*HOW TO COMPLETE THIS TASK*.
The response should be exactly the number of lines in the material below that contain the word "Locate".

Segment Open

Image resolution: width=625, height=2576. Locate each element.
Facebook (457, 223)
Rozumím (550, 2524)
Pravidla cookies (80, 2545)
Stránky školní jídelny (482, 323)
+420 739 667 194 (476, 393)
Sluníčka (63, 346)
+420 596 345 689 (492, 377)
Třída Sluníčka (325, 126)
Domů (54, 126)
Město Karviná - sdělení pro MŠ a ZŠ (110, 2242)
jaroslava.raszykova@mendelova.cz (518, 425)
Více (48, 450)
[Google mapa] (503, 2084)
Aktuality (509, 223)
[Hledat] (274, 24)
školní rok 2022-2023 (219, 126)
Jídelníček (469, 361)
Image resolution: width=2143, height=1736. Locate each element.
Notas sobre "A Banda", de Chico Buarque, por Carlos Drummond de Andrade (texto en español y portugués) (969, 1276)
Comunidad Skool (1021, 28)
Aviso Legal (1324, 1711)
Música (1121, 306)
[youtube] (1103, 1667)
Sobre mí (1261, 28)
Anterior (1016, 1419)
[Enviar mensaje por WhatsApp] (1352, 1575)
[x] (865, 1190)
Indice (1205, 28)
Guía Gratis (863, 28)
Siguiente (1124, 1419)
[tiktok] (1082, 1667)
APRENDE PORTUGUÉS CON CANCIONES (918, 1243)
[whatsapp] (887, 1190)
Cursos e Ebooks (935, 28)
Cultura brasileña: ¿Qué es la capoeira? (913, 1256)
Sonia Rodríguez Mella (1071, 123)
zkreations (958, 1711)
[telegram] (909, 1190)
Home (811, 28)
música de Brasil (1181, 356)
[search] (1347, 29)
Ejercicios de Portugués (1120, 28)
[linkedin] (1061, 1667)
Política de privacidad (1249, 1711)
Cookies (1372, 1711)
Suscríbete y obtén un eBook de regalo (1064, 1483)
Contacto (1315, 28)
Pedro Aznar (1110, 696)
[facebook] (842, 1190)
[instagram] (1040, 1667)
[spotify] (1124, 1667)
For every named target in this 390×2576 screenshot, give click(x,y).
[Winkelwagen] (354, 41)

Segment Closed

*YOUR SOLUTION*.
2